What is needed is an exact copy of every entry.

* _Source information_:
╔══

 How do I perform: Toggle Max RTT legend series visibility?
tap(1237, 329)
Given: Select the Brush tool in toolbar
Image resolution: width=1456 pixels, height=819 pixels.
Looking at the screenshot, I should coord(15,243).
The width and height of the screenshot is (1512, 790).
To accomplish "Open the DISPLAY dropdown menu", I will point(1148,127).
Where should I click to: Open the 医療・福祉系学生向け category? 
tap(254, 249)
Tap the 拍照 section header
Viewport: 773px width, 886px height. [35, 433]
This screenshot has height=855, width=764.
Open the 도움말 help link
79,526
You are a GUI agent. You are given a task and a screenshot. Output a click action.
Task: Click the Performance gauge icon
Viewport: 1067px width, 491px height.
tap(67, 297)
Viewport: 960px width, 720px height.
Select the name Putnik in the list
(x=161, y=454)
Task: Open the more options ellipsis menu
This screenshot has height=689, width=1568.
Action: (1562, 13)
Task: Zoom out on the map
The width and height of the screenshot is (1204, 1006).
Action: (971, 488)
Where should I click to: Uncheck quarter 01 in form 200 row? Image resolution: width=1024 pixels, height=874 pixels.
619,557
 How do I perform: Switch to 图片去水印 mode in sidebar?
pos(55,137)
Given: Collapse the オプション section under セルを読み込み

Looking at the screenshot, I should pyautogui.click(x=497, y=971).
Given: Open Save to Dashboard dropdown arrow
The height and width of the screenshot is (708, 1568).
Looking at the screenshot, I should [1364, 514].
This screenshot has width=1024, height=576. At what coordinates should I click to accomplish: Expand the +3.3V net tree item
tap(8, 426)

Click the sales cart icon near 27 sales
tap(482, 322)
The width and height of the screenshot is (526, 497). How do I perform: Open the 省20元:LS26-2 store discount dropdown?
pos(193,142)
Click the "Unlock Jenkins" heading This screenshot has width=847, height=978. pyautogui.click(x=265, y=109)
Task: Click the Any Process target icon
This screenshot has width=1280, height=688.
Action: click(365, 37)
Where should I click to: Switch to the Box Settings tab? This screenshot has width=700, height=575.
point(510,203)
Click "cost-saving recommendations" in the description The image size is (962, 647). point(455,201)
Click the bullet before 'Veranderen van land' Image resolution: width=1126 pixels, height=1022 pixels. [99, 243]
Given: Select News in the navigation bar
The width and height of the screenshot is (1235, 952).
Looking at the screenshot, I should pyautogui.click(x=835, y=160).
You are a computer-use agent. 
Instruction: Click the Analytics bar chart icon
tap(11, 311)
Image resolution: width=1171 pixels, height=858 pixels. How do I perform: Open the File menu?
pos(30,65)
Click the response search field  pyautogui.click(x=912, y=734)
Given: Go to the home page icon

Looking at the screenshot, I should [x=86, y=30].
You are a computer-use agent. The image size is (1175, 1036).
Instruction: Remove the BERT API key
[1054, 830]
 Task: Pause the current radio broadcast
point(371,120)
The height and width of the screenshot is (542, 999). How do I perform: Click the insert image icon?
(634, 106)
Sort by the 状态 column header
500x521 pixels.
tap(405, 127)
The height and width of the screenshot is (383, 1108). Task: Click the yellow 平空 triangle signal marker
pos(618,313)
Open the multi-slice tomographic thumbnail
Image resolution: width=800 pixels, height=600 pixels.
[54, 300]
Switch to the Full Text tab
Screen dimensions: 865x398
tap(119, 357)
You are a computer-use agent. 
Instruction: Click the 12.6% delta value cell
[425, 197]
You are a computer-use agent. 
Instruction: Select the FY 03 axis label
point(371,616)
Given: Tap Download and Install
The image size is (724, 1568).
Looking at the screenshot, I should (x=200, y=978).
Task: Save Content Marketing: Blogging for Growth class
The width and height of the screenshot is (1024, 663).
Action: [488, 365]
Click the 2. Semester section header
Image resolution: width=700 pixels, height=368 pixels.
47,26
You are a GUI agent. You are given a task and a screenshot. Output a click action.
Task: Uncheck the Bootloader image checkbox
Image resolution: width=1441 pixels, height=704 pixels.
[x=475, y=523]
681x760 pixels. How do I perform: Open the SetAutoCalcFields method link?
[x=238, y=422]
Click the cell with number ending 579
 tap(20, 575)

╚══

* _Response area_:
 How do I perform: Toggle Max RTT legend series visibility?
tap(1237, 329)
Given: Select the Brush tool in toolbar
Image resolution: width=1456 pixels, height=819 pixels.
Looking at the screenshot, I should coord(15,243).
The width and height of the screenshot is (1512, 790).
To accomplish "Open the DISPLAY dropdown menu", I will point(1148,127).
Where should I click to: Open the 医療・福祉系学生向け category? 
tap(254, 249)
Tap the 拍照 section header
Viewport: 773px width, 886px height. [35, 433]
This screenshot has height=855, width=764.
Open the 도움말 help link
79,526
You are a GUI agent. You are given a task and a screenshot. Output a click action.
Task: Click the Performance gauge icon
Viewport: 1067px width, 491px height.
tap(67, 297)
Viewport: 960px width, 720px height.
Select the name Putnik in the list
(x=161, y=454)
Task: Open the more options ellipsis menu
This screenshot has height=689, width=1568.
Action: (1562, 13)
Task: Zoom out on the map
The width and height of the screenshot is (1204, 1006).
Action: (971, 488)
Where should I click to: Uncheck quarter 01 in form 200 row? Image resolution: width=1024 pixels, height=874 pixels.
619,557
 How do I perform: Switch to 图片去水印 mode in sidebar?
pos(55,137)
Given: Collapse the オプション section under セルを読み込み

Looking at the screenshot, I should pyautogui.click(x=497, y=971).
Given: Open Save to Dashboard dropdown arrow
The height and width of the screenshot is (708, 1568).
Looking at the screenshot, I should [1364, 514].
This screenshot has width=1024, height=576. At what coordinates should I click to accomplish: Expand the +3.3V net tree item
tap(8, 426)

Click the sales cart icon near 27 sales
tap(482, 322)
The width and height of the screenshot is (526, 497). How do I perform: Open the 省20元:LS26-2 store discount dropdown?
pos(193,142)
Click the "Unlock Jenkins" heading This screenshot has width=847, height=978. pyautogui.click(x=265, y=109)
Task: Click the Any Process target icon
This screenshot has width=1280, height=688.
Action: click(365, 37)
Where should I click to: Switch to the Box Settings tab? This screenshot has width=700, height=575.
point(510,203)
Click "cost-saving recommendations" in the description The image size is (962, 647). point(455,201)
Click the bullet before 'Veranderen van land' Image resolution: width=1126 pixels, height=1022 pixels. [99, 243]
Given: Select News in the navigation bar
The width and height of the screenshot is (1235, 952).
Looking at the screenshot, I should pyautogui.click(x=835, y=160).
You are a computer-use agent. 
Instruction: Click the Analytics bar chart icon
tap(11, 311)
Image resolution: width=1171 pixels, height=858 pixels. How do I perform: Open the File menu?
pos(30,65)
Click the response search field  pyautogui.click(x=912, y=734)
Given: Go to the home page icon

Looking at the screenshot, I should [x=86, y=30].
You are a computer-use agent. The image size is (1175, 1036).
Instruction: Remove the BERT API key
[1054, 830]
 Task: Pause the current radio broadcast
point(371,120)
The height and width of the screenshot is (542, 999). How do I perform: Click the insert image icon?
(634, 106)
Sort by the 状态 column header
500x521 pixels.
tap(405, 127)
The height and width of the screenshot is (383, 1108). Task: Click the yellow 平空 triangle signal marker
pos(618,313)
Open the multi-slice tomographic thumbnail
Image resolution: width=800 pixels, height=600 pixels.
[54, 300]
Switch to the Full Text tab
Screen dimensions: 865x398
tap(119, 357)
You are a computer-use agent. 
Instruction: Click the 12.6% delta value cell
[425, 197]
You are a computer-use agent. 
Instruction: Select the FY 03 axis label
point(371,616)
Given: Tap Download and Install
The image size is (724, 1568).
Looking at the screenshot, I should (x=200, y=978).
Task: Save Content Marketing: Blogging for Growth class
The width and height of the screenshot is (1024, 663).
Action: [488, 365]
Click the 2. Semester section header
Image resolution: width=700 pixels, height=368 pixels.
47,26
You are a GUI agent. You are given a task and a screenshot. Output a click action.
Task: Uncheck the Bootloader image checkbox
Image resolution: width=1441 pixels, height=704 pixels.
[x=475, y=523]
681x760 pixels. How do I perform: Open the SetAutoCalcFields method link?
[x=238, y=422]
Click the cell with number ending 579
 tap(20, 575)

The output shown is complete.